When the subject involves illegal immigration, gun control, the death penalty, judicial reform, universal healthcare and the like, it would appear U.S. bishops have no problem spending money, participating in protests and criticizing our elected officials.
The bishops have set a standard by their involvement in these issues. Bishop Barron cannot slough-off responsibility by simply pointing to Vatican II and claiming its not his job when it comes to anarchists in our streets.
When he points to Vatican 2 as justifying his failure to stand in the public square and preach Christ – Saviour and crucified – he is correct. Vatican 2 emasculated the faith to such an extent that anything that transgresses populism is invalidated. The Novus Ordo Church is a church emptied of her Catholic soul, leaving an empty shell.
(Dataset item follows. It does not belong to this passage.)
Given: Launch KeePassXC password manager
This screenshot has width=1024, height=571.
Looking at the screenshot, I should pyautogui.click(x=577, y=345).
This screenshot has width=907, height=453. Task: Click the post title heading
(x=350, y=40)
Those who are supposed to be our shepherds are not renewed by their spiritual nourishment but act on ‘good ideas’ and notions of ‘what is right’ – in the secular world, what is evidenced by virtue signalling. Their position does not come from deep faith because the faith they are following and preaching is a humanist approximation of Christianity. Nobody will die for a good idea, especially when the content of that idea is measured in relative terms. Hence, our bishops are emasculated. The answer lies in Catholicism, not almost Catholicism.
Bishop Barron is weak and I feel he won’t do anything that makes him unpopular. Good job calling people to sanctify the public places but did he offer to stand beside them? No he didn’t. He is a coward.
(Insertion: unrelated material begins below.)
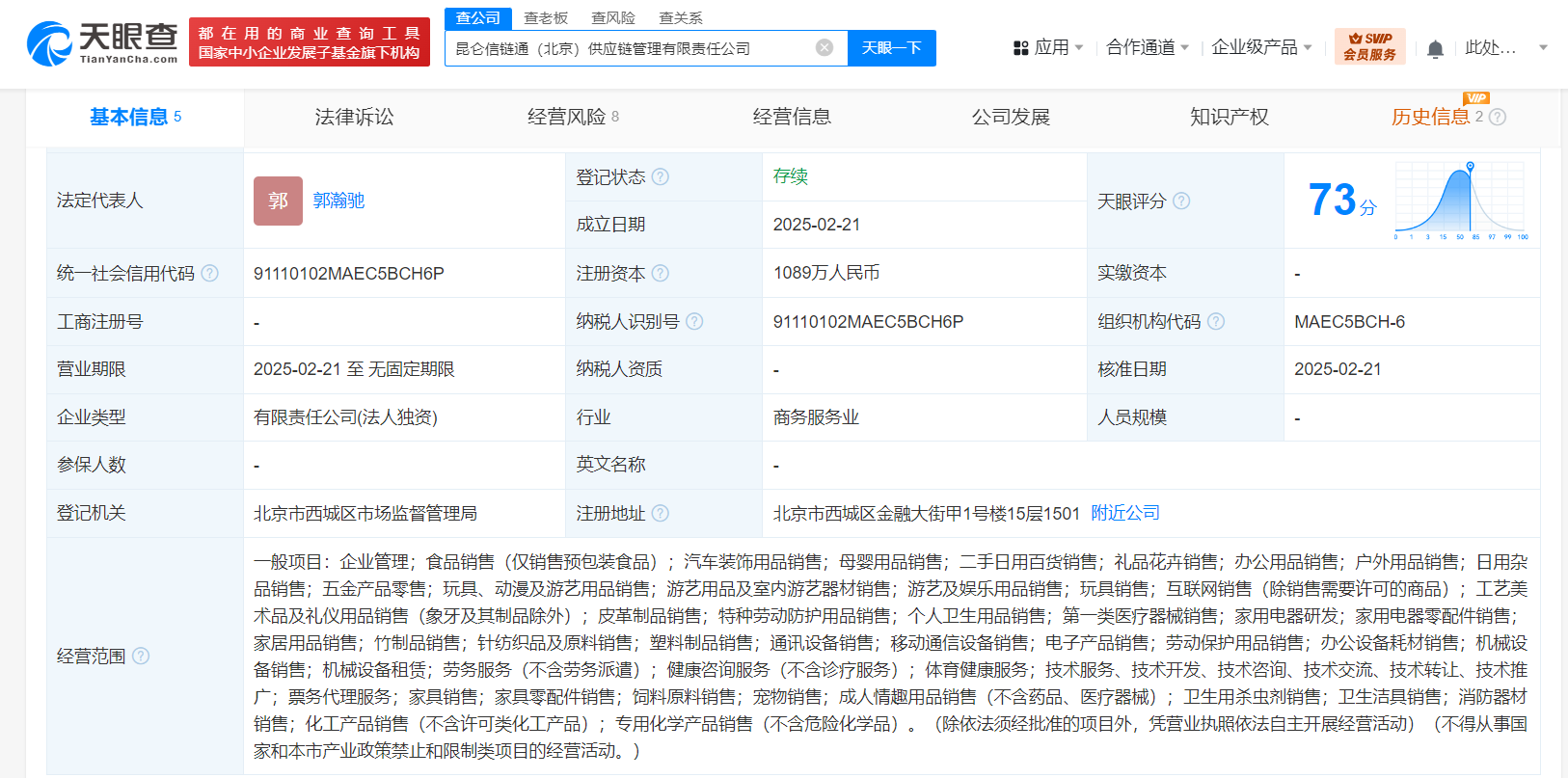Click help icon beside 天眼评分
The height and width of the screenshot is (778, 1568).
1181,201
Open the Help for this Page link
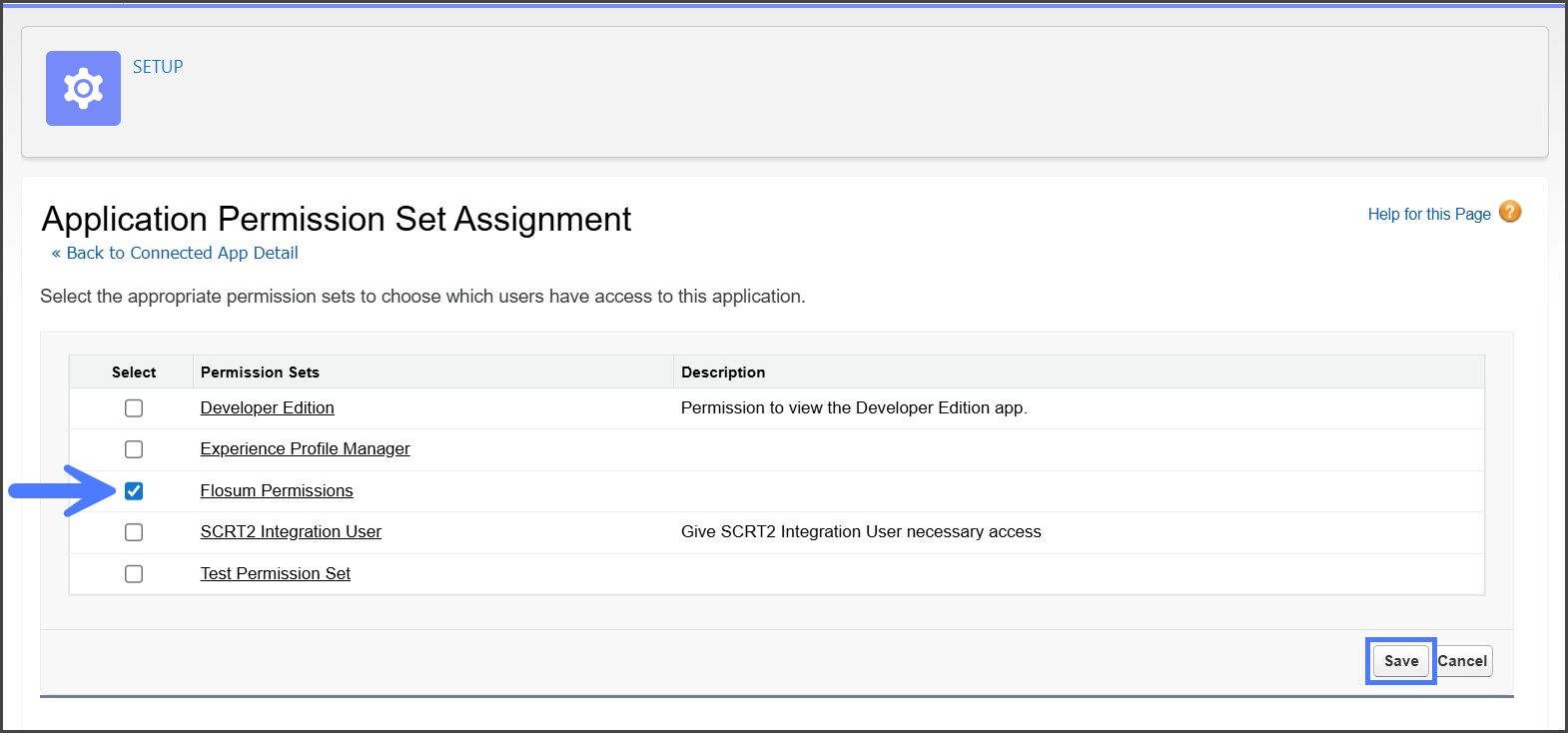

All I can say is: he’s pointing a finger in the wrong direction and this is a sad state of Catholic affairs!
I see why he doesn’t have to deal with statues of Jefferson, Lincoln, and Washington statues, but certainly St. Junipero Serra.
Whose responsibility this is more properly goes back to Unam Sanctam, which established two Authorities — the Religious and the Secular, i.e. in modern terms the Church and the State — each sovereign in their domain, though the Pope is clarified as to be held sovereign by all of those who seek their salvation in Christ.
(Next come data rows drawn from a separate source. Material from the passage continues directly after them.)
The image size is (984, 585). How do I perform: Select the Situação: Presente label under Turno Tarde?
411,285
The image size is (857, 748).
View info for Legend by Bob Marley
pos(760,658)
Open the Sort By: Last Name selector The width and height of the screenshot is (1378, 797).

So it’s true that this is a problem for the Laity — but insofar as the Laity come to constitute that State Authority.
(So here Lumen Gentium 36 is really just following on from Unam Sanctam : LG “Moreover, let the laity also by their combined efforts remedy the customs and conditions of the world, if they are an inducement to sin, so that they all may be conformed to the norms of justice and may favor the practice of virtue rather than hinder it. By so doing they will imbue culture and human activity with genuine moral values; they will better prepare the field of the world for the seed of the Word of God; and at the same time they will open wider the doors of the Church by which the message of peace may enter the world.“)
But by not wanting to “offend” I’d guess, Barron didn’t take his thoughts to their proper conclusion — that it’s the responsibility of the State Authorities to do something about this rioting. Probably a bit too conservative for his comfort …
Though I take note that Unam Sanctam provides a singular Authority to the Pope in such matters ; and what has Bergoglio said or established about these violent protests ? (genuine question, but so far it seems : “not much” ; but it might be delicate in face of the concurrent rioting for quite different reasons and against a very different State Authority in Hong Kong)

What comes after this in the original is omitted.